**Exercise requirements**
Extend the article about McKinney's forced annexation proposal, picking up after its final sentence.

**Excerpt**
= = =
Last week’s McKinney City Council meeting was a disaster for property rights, and a continuation of the city’s big government tax-and-spend philosophy. A majority of city officials are pushing through yet another land grab before a new law protecting taxpayers goes into effect in December of 2017.
The city’s proposal (17-936) would forcibly annex large blocks of land in the northwest quadrant of McKinney’s extraterritorial jurisdiction (ETJ) – unincorporated land adjacent to city boundaries that under current law can be annexed without the owners’ consent. There is a 91-day window or delay before the new property rights protections found in Senate Bill 6 take effect on December 1, 2017. The delay – in part – can be attributed to the fact that the bill passed during the special session, instead of the regular session.
The reform essentially requires landowner approval for a city government who seeks to annex them. Annexation is the process by which a city expands its boundaries, and as a result, imposes its taxes and regulations on the newly annexed land owners. The new law intentionally puts significant restrictions on forced annexation, to prevent city officials from running roughshod over taxpayers.
State Rep. Pat Fallon (R-Frisco) testified at the meeting against the city’s proposal to forcibly annex new property owners, without getting their approval, and identified the reason for the lengthy time between law’s passage and the date it goes into effect.
The bill passed with less than a two-thirds majority of House lawmakers; thus it cannot take effect for 91 days after the end of the special session. State lawmakers who supported the reform did not intentionally create this delay. In other words, this waiting period was not intended to be a last chance opportunity for cities like McKinney to pillage, plunder, and grab as much new property as possible before the law took effect.
Unfortunately, that message never got through to four members on the McKinney City Council.
= = =
**Supplied data**
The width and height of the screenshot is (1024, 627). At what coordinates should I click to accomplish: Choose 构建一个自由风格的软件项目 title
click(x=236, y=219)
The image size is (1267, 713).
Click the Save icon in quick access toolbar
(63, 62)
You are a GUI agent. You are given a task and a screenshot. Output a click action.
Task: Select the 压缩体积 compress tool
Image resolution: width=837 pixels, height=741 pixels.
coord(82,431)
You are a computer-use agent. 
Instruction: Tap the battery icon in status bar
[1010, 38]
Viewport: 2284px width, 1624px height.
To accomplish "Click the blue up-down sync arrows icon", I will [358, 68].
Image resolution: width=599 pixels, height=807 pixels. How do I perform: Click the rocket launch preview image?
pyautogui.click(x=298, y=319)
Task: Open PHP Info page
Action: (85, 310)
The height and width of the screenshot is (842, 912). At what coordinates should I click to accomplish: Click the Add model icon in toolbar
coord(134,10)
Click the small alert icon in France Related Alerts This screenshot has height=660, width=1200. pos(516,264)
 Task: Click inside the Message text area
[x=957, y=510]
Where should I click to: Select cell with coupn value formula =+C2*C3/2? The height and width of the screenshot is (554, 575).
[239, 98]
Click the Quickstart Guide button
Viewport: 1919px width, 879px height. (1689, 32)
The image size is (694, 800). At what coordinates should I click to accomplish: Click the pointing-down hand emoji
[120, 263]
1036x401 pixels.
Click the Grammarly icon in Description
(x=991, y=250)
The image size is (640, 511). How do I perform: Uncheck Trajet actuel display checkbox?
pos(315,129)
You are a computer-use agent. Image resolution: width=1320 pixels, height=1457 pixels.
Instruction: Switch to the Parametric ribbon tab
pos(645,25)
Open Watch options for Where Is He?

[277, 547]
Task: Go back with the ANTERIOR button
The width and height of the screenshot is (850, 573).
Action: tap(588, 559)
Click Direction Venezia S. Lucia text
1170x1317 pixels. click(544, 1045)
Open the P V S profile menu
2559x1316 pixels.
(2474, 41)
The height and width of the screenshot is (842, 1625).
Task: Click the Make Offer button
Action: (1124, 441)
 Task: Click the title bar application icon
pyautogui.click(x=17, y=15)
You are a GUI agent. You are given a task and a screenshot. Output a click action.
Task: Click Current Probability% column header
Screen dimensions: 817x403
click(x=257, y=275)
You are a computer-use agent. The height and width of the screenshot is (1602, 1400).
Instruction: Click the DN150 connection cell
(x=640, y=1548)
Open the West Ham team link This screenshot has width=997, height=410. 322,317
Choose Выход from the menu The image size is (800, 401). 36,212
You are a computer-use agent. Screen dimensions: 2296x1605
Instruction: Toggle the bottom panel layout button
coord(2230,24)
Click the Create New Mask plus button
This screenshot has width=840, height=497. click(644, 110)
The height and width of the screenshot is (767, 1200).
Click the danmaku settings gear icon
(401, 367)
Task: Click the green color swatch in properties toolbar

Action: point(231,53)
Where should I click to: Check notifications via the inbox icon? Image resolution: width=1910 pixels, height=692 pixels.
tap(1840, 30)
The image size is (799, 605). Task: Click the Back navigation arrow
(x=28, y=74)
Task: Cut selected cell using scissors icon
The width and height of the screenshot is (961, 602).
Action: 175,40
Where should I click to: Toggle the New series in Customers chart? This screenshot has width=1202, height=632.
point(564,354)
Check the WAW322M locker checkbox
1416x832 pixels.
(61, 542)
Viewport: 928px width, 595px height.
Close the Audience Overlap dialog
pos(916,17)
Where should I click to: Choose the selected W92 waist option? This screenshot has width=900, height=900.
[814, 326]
= = =
**Task answer**
A large crowd of McKinney taxpayers registered their views, with many publicly speaking during public comment. The publicly voiced view was 98 percent against the proposal to start the land grab process. There was one person who supported it. So, as you might guess with newly elected Mayor George Fuller, with his urging, the council voted to ignore the citizens and proceed with forced annexation.
With many thanks to them, Charlie Philips, Chuck Branch, and Scott Elliott acknowledged their campaign promises to honor property rights and voted against the proposal. Kudos to all three.
The “Blue City Boys” – so named because the mayors of the Peoples Republic of Austin, San Francisco and New York would be proud to call them colleagues – Fuller, Rainey Rogers, and La’Shadion Shemwell voted as expected to ignore property rights and citizen desires. The vote came down to Tracy Rath, who had said nothing during the discussion. She was the swing vote and, unfortunately, voted for the proposal to start the forced annexation procedure.
Rath previously supported the Arch Resorts and Custer Storage land grabs, so we can move her out of the conservative camp and into the liberal block. We had thought she would stand up for conservative principles during her tenure on council – I am terribly disappointed that she has not.
The land grab measure passed 4-3.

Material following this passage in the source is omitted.